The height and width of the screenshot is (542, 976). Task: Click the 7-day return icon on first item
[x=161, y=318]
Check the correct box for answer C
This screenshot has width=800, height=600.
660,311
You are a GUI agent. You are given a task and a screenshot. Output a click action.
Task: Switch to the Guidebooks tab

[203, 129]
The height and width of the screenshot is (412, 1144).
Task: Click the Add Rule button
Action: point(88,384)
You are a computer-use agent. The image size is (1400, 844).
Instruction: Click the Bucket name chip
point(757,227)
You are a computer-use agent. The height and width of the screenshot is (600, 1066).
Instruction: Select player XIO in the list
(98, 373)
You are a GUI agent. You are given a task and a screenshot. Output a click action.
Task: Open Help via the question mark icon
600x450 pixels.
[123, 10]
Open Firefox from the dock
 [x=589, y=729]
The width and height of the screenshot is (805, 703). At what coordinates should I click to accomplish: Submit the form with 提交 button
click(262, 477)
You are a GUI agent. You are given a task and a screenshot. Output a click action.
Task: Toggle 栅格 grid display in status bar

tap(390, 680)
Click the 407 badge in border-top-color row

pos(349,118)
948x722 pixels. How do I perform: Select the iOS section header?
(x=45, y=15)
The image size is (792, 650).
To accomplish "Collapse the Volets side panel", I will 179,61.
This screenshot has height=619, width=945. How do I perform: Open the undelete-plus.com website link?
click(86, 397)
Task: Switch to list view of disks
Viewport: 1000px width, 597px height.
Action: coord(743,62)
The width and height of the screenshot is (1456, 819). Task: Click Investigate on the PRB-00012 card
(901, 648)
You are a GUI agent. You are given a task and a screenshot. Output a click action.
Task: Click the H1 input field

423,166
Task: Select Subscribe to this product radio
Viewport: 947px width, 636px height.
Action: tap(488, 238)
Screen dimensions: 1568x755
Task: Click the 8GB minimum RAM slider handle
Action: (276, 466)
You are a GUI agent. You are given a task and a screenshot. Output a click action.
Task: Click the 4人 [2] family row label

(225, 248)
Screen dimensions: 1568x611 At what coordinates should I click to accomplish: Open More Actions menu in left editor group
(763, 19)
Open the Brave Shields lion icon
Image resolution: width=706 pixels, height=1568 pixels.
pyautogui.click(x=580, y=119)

### Problem statement
Reproduce the entire listing above exactly, leaving nothing out.

### Solution for this exercise
The height and width of the screenshot is (542, 976). Task: Click the 7-day return icon on first item
[x=161, y=318]
Check the correct box for answer C
This screenshot has width=800, height=600.
660,311
You are a GUI agent. You are given a task and a screenshot. Output a click action.
Task: Switch to the Guidebooks tab

[203, 129]
The height and width of the screenshot is (412, 1144).
Task: Click the Add Rule button
Action: point(88,384)
You are a computer-use agent. The image size is (1400, 844).
Instruction: Click the Bucket name chip
point(757,227)
You are a computer-use agent. The height and width of the screenshot is (600, 1066).
Instruction: Select player XIO in the list
(98, 373)
You are a GUI agent. You are given a task and a screenshot. Output a click action.
Task: Open Help via the question mark icon
600x450 pixels.
[123, 10]
Open Firefox from the dock
 [x=589, y=729]
The width and height of the screenshot is (805, 703). At what coordinates should I click to accomplish: Submit the form with 提交 button
click(262, 477)
You are a GUI agent. You are given a task and a screenshot. Output a click action.
Task: Toggle 栅格 grid display in status bar

tap(390, 680)
Click the 407 badge in border-top-color row

pos(349,118)
948x722 pixels. How do I perform: Select the iOS section header?
(x=45, y=15)
The image size is (792, 650).
To accomplish "Collapse the Volets side panel", I will 179,61.
This screenshot has height=619, width=945. How do I perform: Open the undelete-plus.com website link?
click(86, 397)
Task: Switch to list view of disks
Viewport: 1000px width, 597px height.
Action: coord(743,62)
The width and height of the screenshot is (1456, 819). Task: Click Investigate on the PRB-00012 card
(901, 648)
You are a GUI agent. You are given a task and a screenshot. Output a click action.
Task: Click the H1 input field

423,166
Task: Select Subscribe to this product radio
Viewport: 947px width, 636px height.
Action: tap(488, 238)
Screen dimensions: 1568x755
Task: Click the 8GB minimum RAM slider handle
Action: (276, 466)
You are a GUI agent. You are given a task and a screenshot. Output a click action.
Task: Click the 4人 [2] family row label

(225, 248)
Screen dimensions: 1568x611 At what coordinates should I click to accomplish: Open More Actions menu in left editor group
(763, 19)
Open the Brave Shields lion icon
Image resolution: width=706 pixels, height=1568 pixels.
pyautogui.click(x=580, y=119)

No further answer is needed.